● **Given text**:
------------------------------------------------------------

The Fool is impressed and inspired. He thinks he now knows how to get past all the distractions and setbacks that have been keeping him trapped in place, like a riptide in the ocean. He thanks the warrior, but before he leaves, the warrior stays the Fool.
“One thing more you should keep in mind,” he says, “Victory is not the end, it is the beginning. Remember that before you decide to enter into any contest.”
Chariot Tarot Meaning
The chariot is one of the most complex cards to define. On its most basic level, it’s about getting what you want. It implies war, a struggle, and an eventual, hard-won victory over enemies, obstacles, nature, the uncertainties inside you. But there is a great deal more to it. The charioteer wears emblems of the sun, yet the sign behind this card is Cancer, the moon. The chariot is all about motion, and yet it is often shown as stationary.
What does this all mean? It means a union of opposites, like the black and white steeds. They pull in different directions, but must be (and can be!) made to go together in one direction. That is perhaps the most important message of the Chariot. Separate the driver form the chariot, the chariot from the horses, the horses from each other and from the driver, and nothing gets done. They all do their own thing. Put them all together, with the same goal in mind, and there will be no stopping them.
Confidence as well as unity of purpose and control is needed, and, most especially, motivation. The card can, in fact, indicate new motivation or inspiration, which gets a stagnant situation moving again. It can also imply, on a more pragmatic level, a trip (usually by car).
Thirteen’s Observations on the Chariot
The Chariot is a fascinating card, but also frustrating to interpret. Like Cancer, the crab, it is about being armored, self-reliant and in command of one’s own destiny. On the battlefield, a chariot is autonomous. It fights alone, not with other troops or cavalry.
Yet the Chariot is also a symbol of unified parts. If any part is missing – chariot, horses, driver – it cannot go.
The crab moves from one plane to the next (water to land and back again) and the Chariot is viewed as moving likewise, from conscious and unconscious, Earthly to spiritual. Also, like chariots, crabs come upon each other from the side rather than straight on. So there is a tricky element to The Chariot for all that it seems to travel in a straight line.

------------------------------------------------------------

● **Source material**:
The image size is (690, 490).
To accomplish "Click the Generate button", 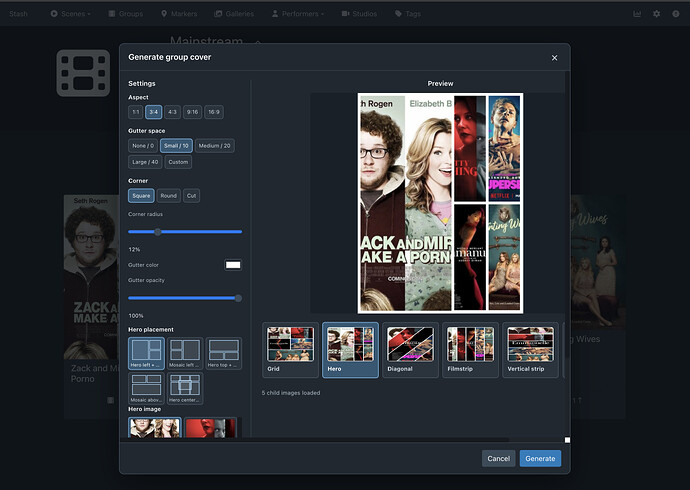I will [x=540, y=458].
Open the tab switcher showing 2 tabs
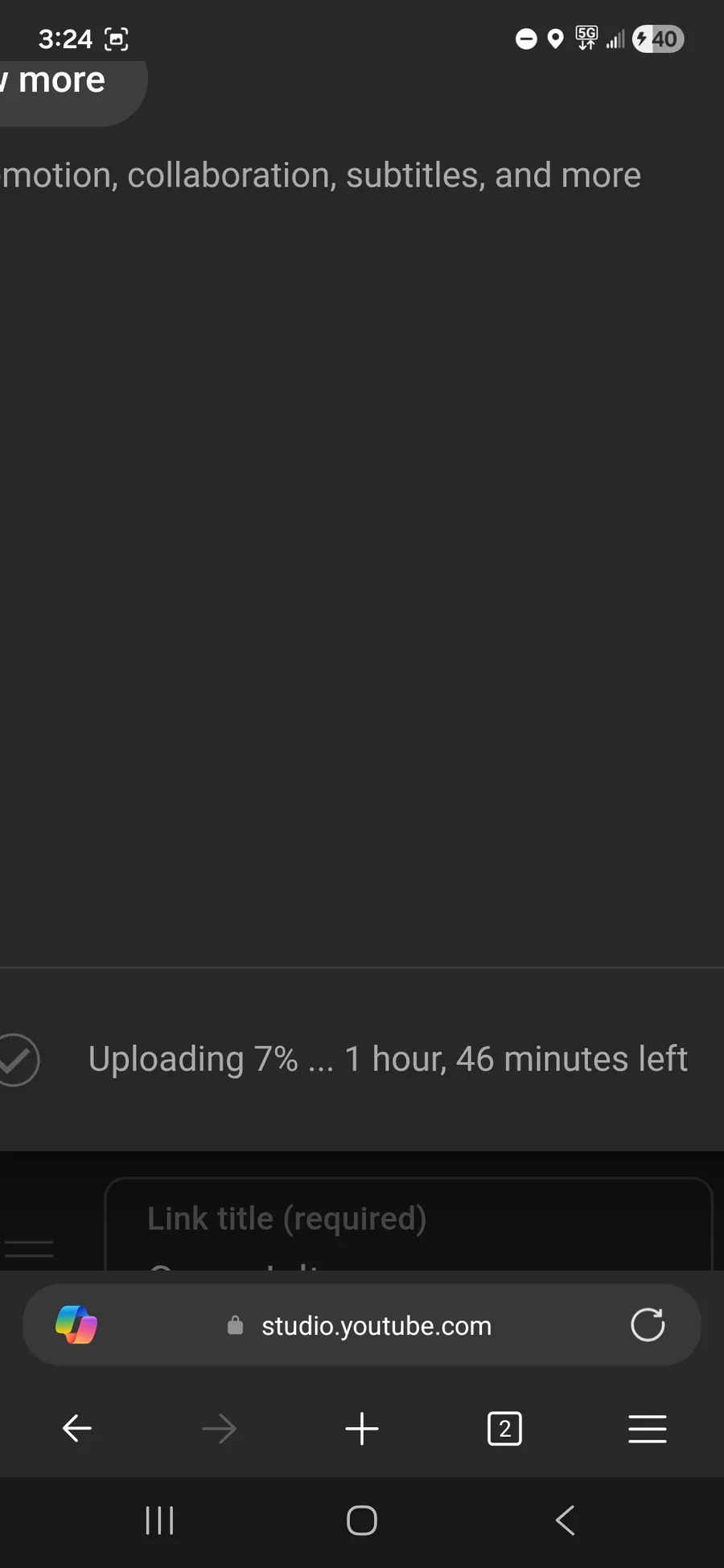 [x=504, y=1429]
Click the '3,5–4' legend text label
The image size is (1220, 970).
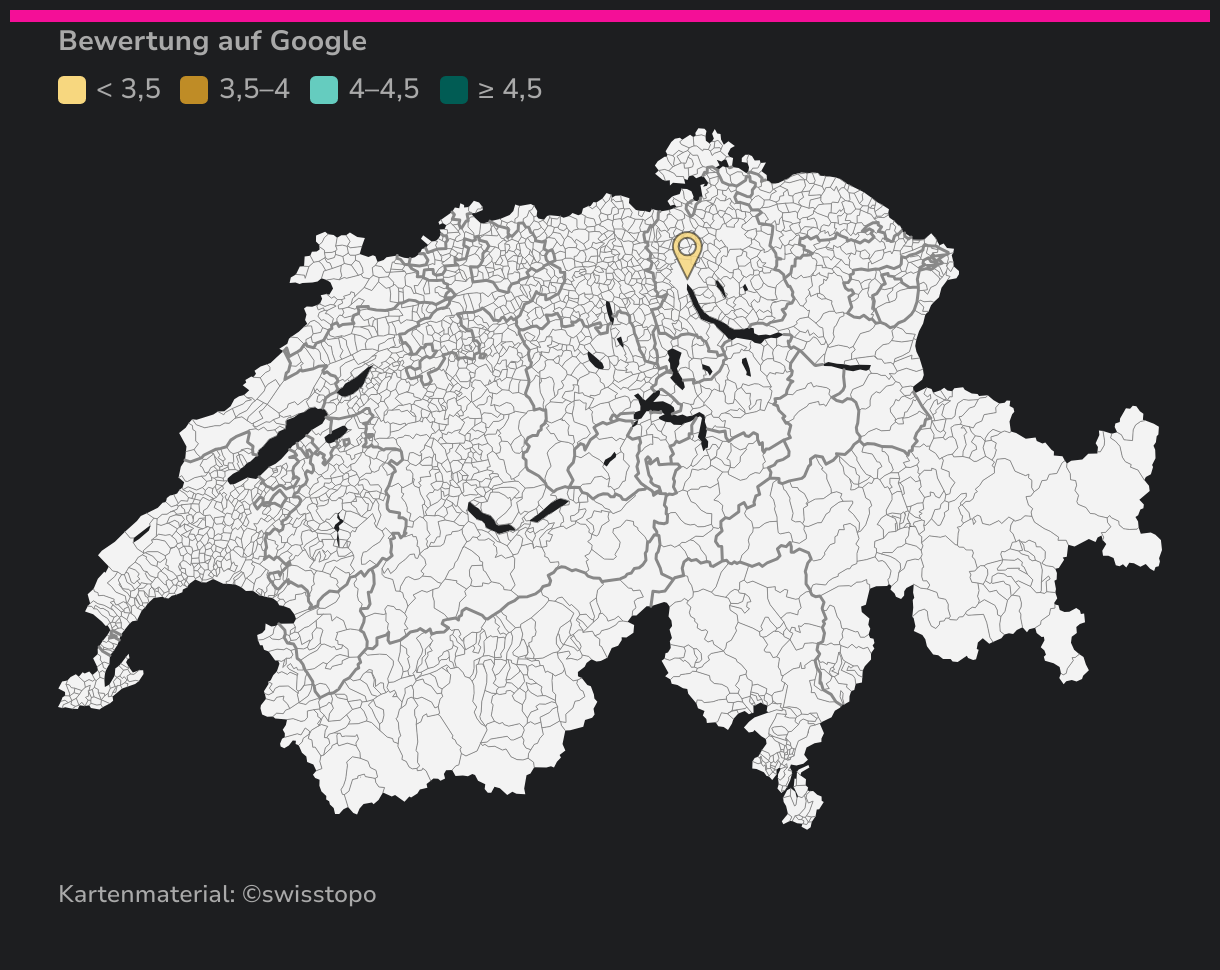point(254,90)
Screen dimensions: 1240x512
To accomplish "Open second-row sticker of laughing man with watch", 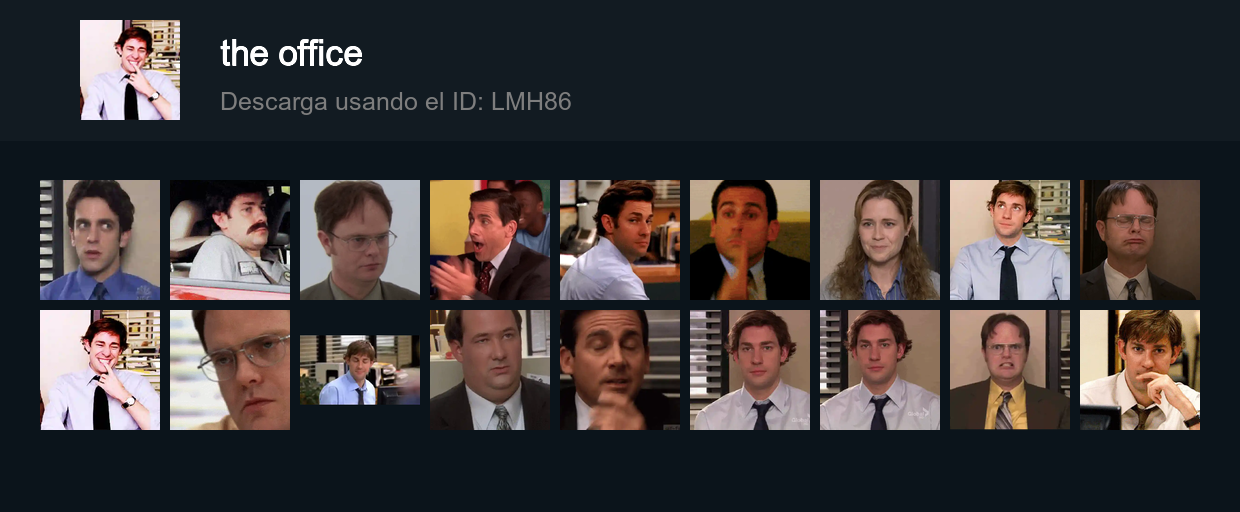I will [100, 370].
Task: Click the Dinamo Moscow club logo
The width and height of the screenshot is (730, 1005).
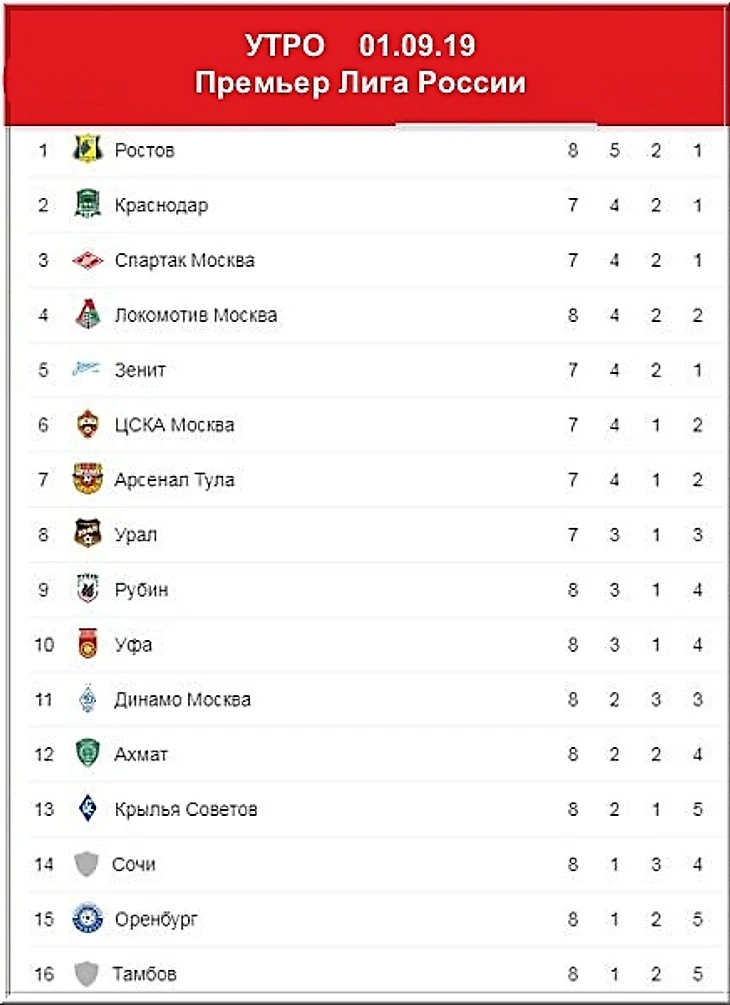Action: tap(88, 699)
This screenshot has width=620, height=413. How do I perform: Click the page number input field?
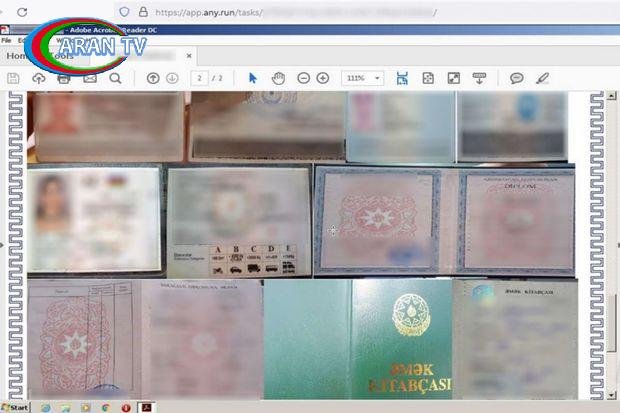(x=200, y=78)
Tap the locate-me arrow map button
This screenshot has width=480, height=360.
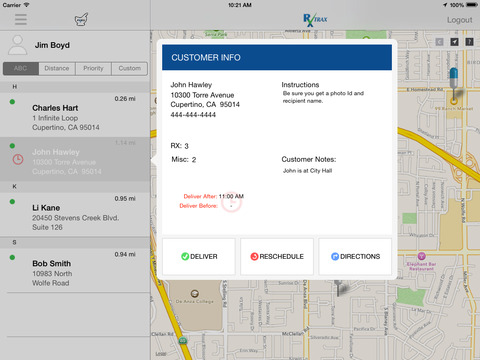pyautogui.click(x=454, y=42)
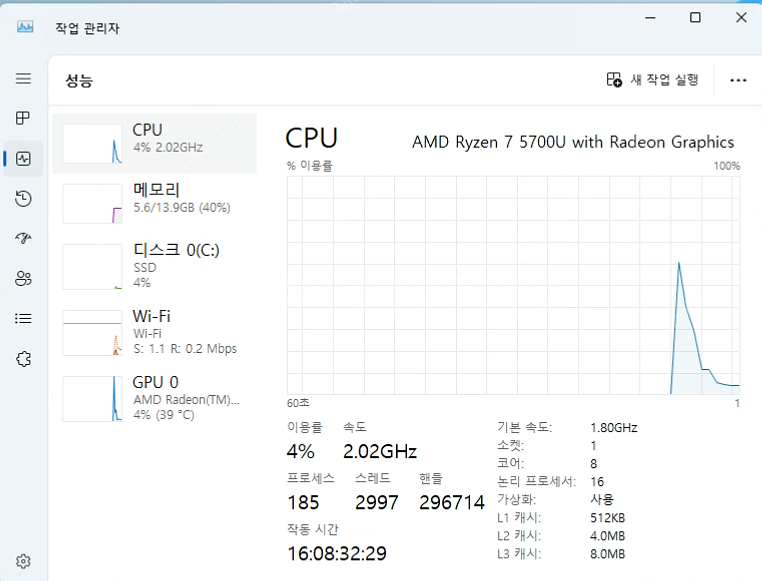
Task: Select the 메모리 performance entry
Action: pyautogui.click(x=155, y=203)
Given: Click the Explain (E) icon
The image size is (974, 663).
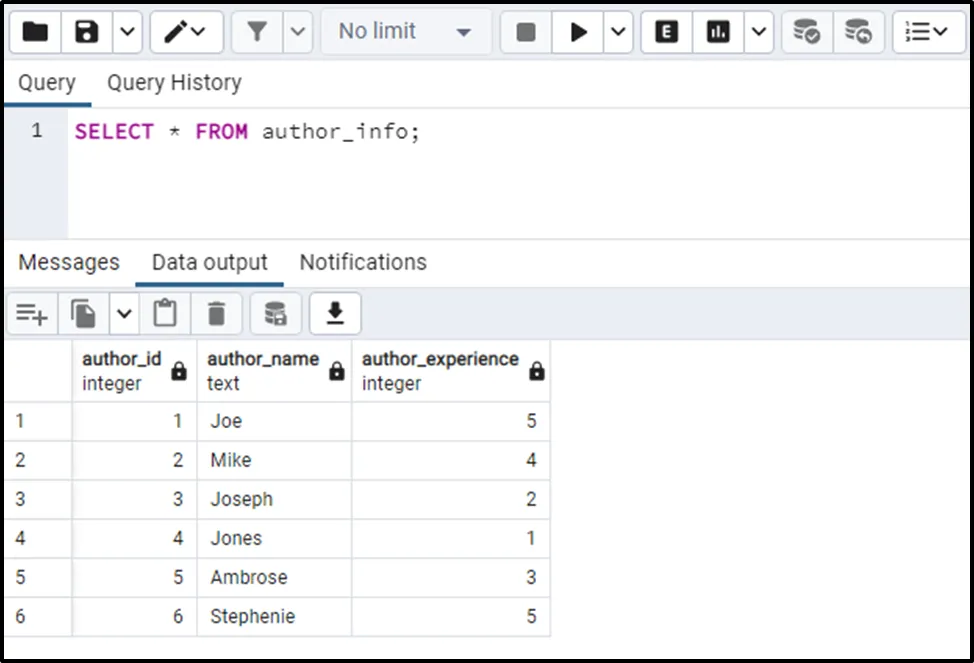Looking at the screenshot, I should coord(666,32).
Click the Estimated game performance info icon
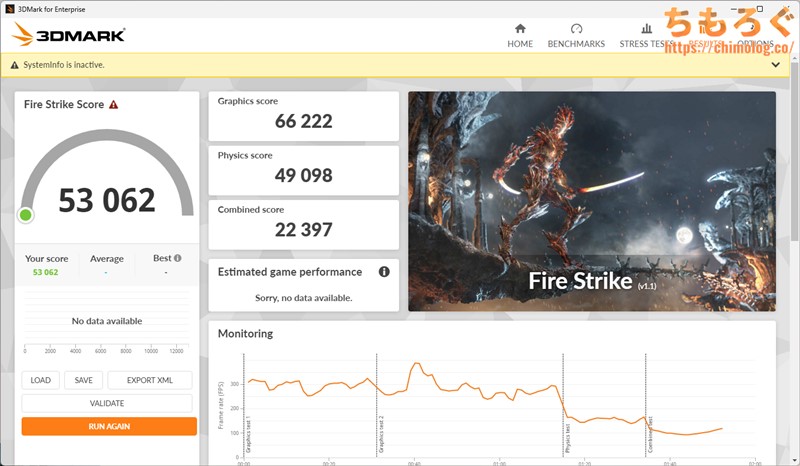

------------------------------------------------------------

● **Work item A**: In the passage on the Chariot tarot card, what does the card's eventual, hard-won victory overcome? List every item named.
● **Work item B**: Extend the passage on the Chariot tarot card with a further paragraph following its final sentence.

● **Reply A**:
- enemies
- obstacles
- nature
- the uncertainties inside you

● **Reply B**:
The Chariot is a card of contradictions. It’s about sidewise battles, yet also about full-speed ahead. It’s about the hard exterior and the soft interior, the light and dark, the water and the shore, moon and sun. It is the Sphinx, which is also often a symbol of Cancer, the lion and the man united, a mystery.
Yet the Chariot says all these can be united.
The querent who gets this card is likely dealing with a lot of contradictions in their life. Maybe arguing people, or a variety of different feelings. The card says that they must become the driver of the chariot. They must decide on a goal, take control and get all the contradictions to ignore their wants and go where the querent wants.
How can the querent do this? By being confident. The one who has unwavering faith in their convictions is the one who can make others put aside their differences and do as asked. Likewise, such a person can overcome their doubts and uncertainties and achieve victory.
You must have faith that there is nothing that can stand in your way. Note, however, that this unity and the confidence that creates it will last only till victory is achieved. But then, the Chariot isn’t interested in unity for unity’s sake. Only in unity for victory’s sake.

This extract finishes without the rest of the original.